Well yeah, it’s lovely to back in touch with Graham and Les – we were kind of the founding members in the very early days – and so we’re just been recounting memories by being Facebook friends. I mean that’s why it has all come about, because of Facebook! We just became Facebook friends and then, well I’m doing this London date… I just booked it last Christmas when I was walking around Sloane Square in the snow, I was thinking about the venue round there that everyone keeps going on about that is supposed to be so lovely. I was doing a date with Roddy Frame at a similar venue in January and when I wandered into the Cadogan Hall and found that he was playing there, I thought how much I’d like to play this place, this perfect venue. Then I played that show with Roddy, and it was really lovely to see him after all this time, and he was saying what a great venue Cadogan Hall was… then I was talking to someone about the whole thing and they just phoned up and booked it for me!
But to go back to the original question, we got to that point and we were all friends on Facebook and we just said why don’t we play as a band, and these things have a kind of snowball effect and that’s how it happened… it all just came together very naturally.
Well yes, but it’s quite difficult… it’s not as easy as it is on Facebook – and I know this is starting to sound like a Facebook promotion! – but it could have been MySpace or any of those things… if you’ve not been in touch for a few years you kind of don’t know where to start, and if you send one you might not get one back, because people are busy. But if you’re friends on Facebook you just sort of watch people’s lives, Les pottering around in his garden in Spain, that sort of thing. But on an email or something you don’t see that, I’m not really part of his life in that way, but becoming Facebook friends makes you feel like you’re catching up just by being part of their lives today. Although we have got together before we didn’t keep up the contact so we never quite got around to talking about doing more things.
I mean there haven’t been many reunions but we’ve done a few and normally because they are organised by big organisations like VH-1 or someone, and they are so good at that sort of thing! But VH-1 don’t keep you together after that event, and we never managed to do it ourselves either. We never had a manager in the heyday of the band, we didn’t really have any sort of organisation, and we just kind of fell apart really. We’ve just stayed fallen apart ever since. So to have this kind of tool for management, Facebook, means we can kind of keep together ourselves.
(laughs) Well… I suppose it is a bit of hobby really! Ever since MySpace started I have really loved this way of keeping in touch with friends, and with people who have loved the music you’ve done… that’s something else I didn’t really have, just like I wasn’t really in touch with my friends from the band I wasn’t really in touch with the people who buy my records and enjoy my music either, so now to be in touch with them is just delightful! In the past the record companies kind of kept those two elements apart – artists and audiences – but now it’s possible for those people to just be friends and it’s delightful.
Yes! And it’s happening to structures all over the world, they’re just falling apart and now it’s all coming back to us naturally and I love it!
Yeah, because it’s very simple and very clear… if you were a painter you would have people who liked your paintings, so you painted them and those people could look at them and like them and maybe want one, and it’s exactly the same with music, all the middle people are suddenly just not there anymore and there’s something really lovely about that, like a direct connection, and it’s fabulous.

Given information:
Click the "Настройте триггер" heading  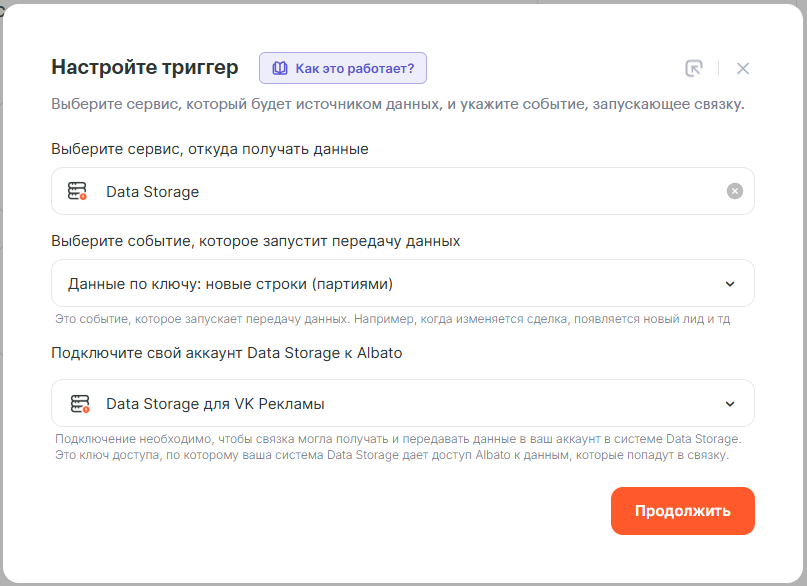point(145,68)
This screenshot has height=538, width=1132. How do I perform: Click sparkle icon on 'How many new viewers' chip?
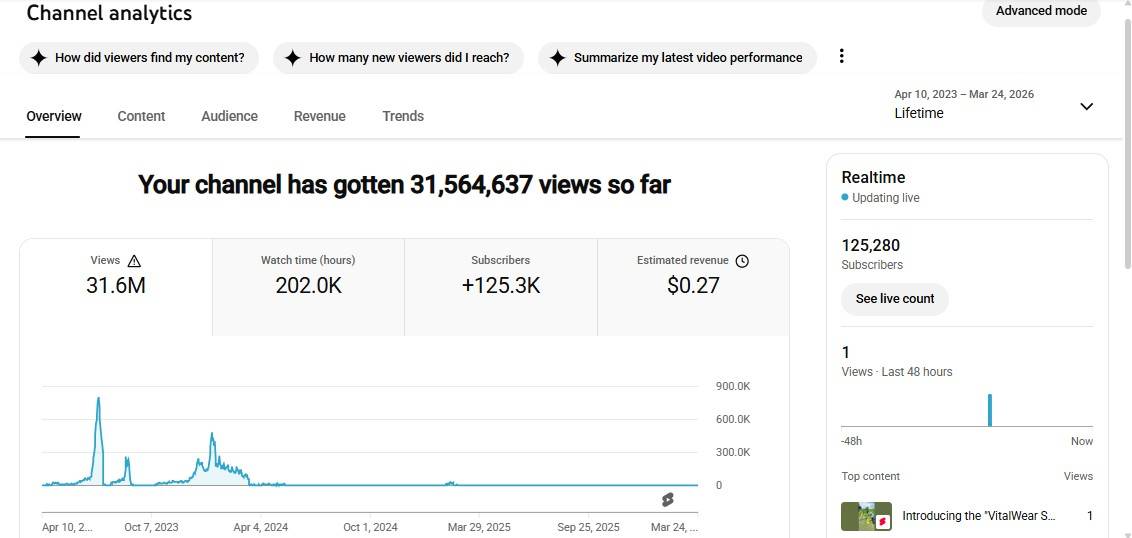click(x=292, y=58)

Challenges:
A - Name every person the interview mentions by name.
B - In the interview, who organized the band's past reunions?
C - Pick up the interview after its final sentence and keep going in the same speaker's voice.

Answers to each task:
A - Graham, Les, Roddy Frame

B - Big organizations such as VH-1.

C -
Yeah, I can’t really believe it, I have been the most creative over the last ten years than I have ever been and I have so many songs… it was a bit like I started to drown in them and every time I went to make something or record something there was just too much stuff. It was all clogged up and I just didn’t know where to start, I just wasn’t able to start… it was like I was impoverished in my own abundance. There was a pile of songs in my head that were just there and when I went to record something there were about twenty songs haunting me, just stuck in my head, and then there was another two thousand on cassettes all around the house. It was ridiculous, so I came to the point when I said right, that’s it, I’m giving up music, giving up being a songwriter and of course that was the key, deciding to stop was just what I needed to get started!
I found myself a keyboard program on the computer and just recorded the latest ghost in my head. I just started enjoying the process of songwriting and I had this keyboard and I suddenly had this thing semi-recorded, and I liked that because it was so quick. I put a title on it and filed it. It’s not hidden away in my mind any more, it’s not hidden away on a cassette any more, it’s there on the screen and it’s somehow tangible… it’s kind of closer to coming out, because that file can then be uploaded or downloaded. It was brilliant. I know it’s very obvious but it really did open up the floodgates. Then I did another one, and another one, and all of a sudden I had ten, and these were just initial ideas that had been lingering around my head and aren’t there now – they kind of cleared the way for this stuff to come out. I had ten that have just been hanging around in my mind that I’d definitely like to record, and I’ve found another ten since, so that’s twenty songs that I want to record. So now it’s time for the process of recording them and that’s what I’m doing at the moment with my son Oliver.
Well I think the reason that this whole process has happened is that I gave myself a deadline. I just decided one day that I would have an album to be made available at the Cadogan Hall in December! So I have said that and that would be a great thing to happen – and it is happening at the moment – but working with your son means there’s a lot of chatting that goes on when we’re working, so we’ve got to speed up a bit!
Well I’m playing with Howard Jones later in the year and I love playing with him, what a lovely man and what lovely people he has working with him so that will be a joy… Apart from that I’m recording with Oliver and just concentrating on Cadogan Hall really.
Well actually I wouldn’t mind supporting them, I mean I do those songs at the end of any show I do because I kind of have to but to play them with the band again has always been my dream, so that’s going to be like a dream come true, the best Christmas present ever! I’ve never really liked playing those songs without the band, I’ve always tried to do acoustic versions or something, but when you play them with the band it just all fits because they are band songs. Like at the VH-1 show in Islington… that was real joy up there. No disrespect to the people I have played those songs with along the way, but when it’s played by us… wow!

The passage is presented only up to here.